─── SUPPLIED MATERIAL
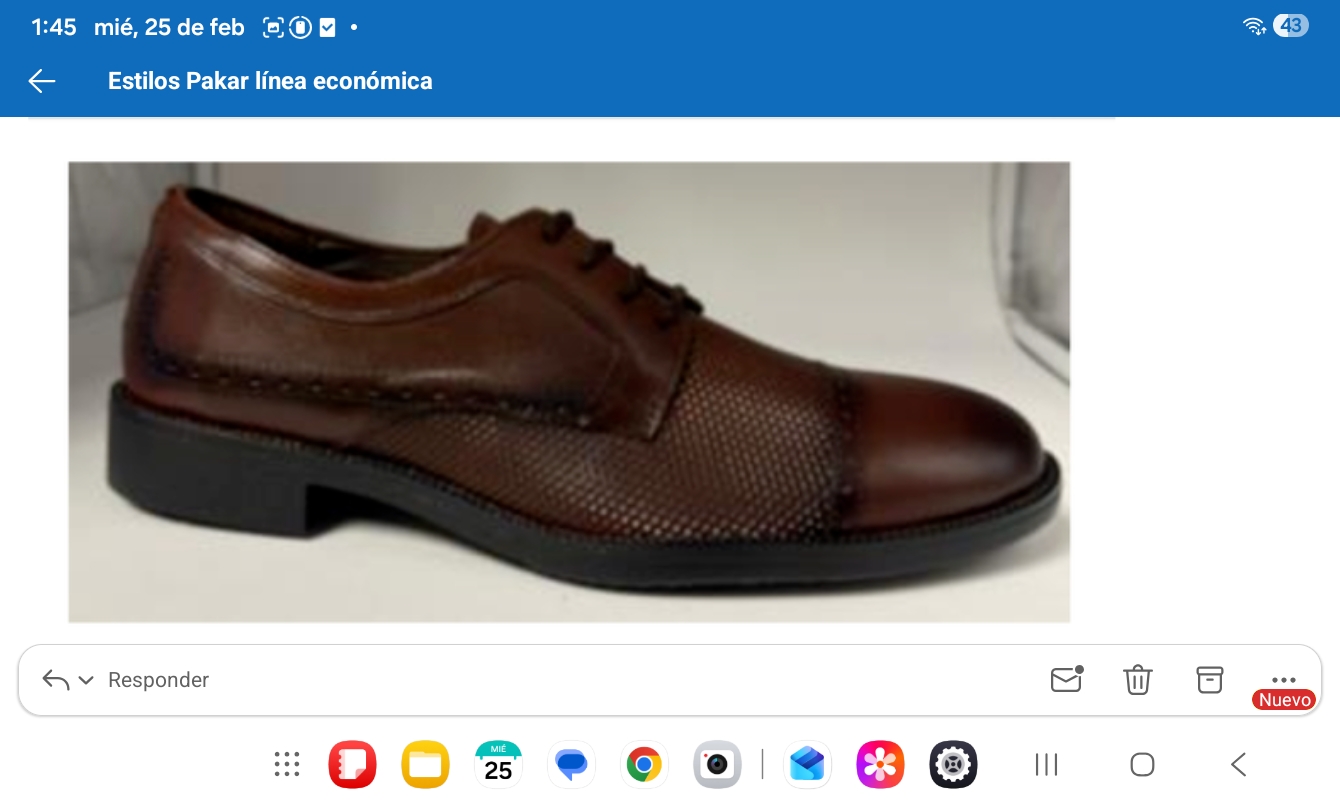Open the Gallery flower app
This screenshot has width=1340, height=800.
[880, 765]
──────
─── SUPPLIED MATERIAL
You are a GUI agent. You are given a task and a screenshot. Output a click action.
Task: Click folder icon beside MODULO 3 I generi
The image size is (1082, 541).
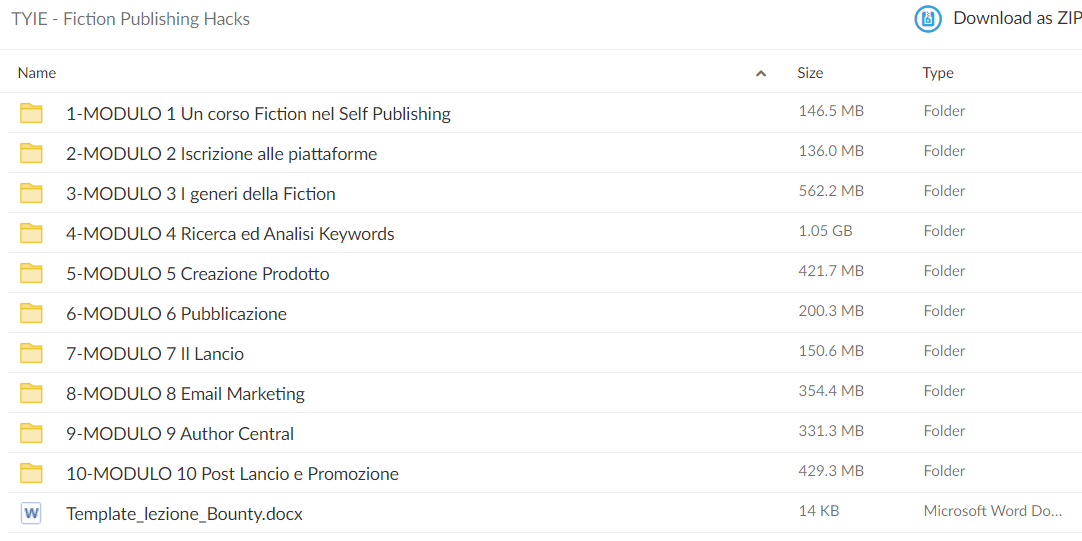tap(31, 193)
──────
─── SUPPLIED MATERIAL
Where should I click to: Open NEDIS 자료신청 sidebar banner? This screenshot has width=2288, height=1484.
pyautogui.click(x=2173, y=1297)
──────
Update the lines from the line with "Where should I" to the line with "pyautogui.click(x=2173, y=1297)" by putting "side panel banner" in place of "sidebar banner", leaving everything else unchanged. Give back only those lines.

▶ [RESULT OF THE EXERCISE]
Where should I click to: Open NEDIS 자료신청 side panel banner? This screenshot has width=2288, height=1484.
pyautogui.click(x=2173, y=1297)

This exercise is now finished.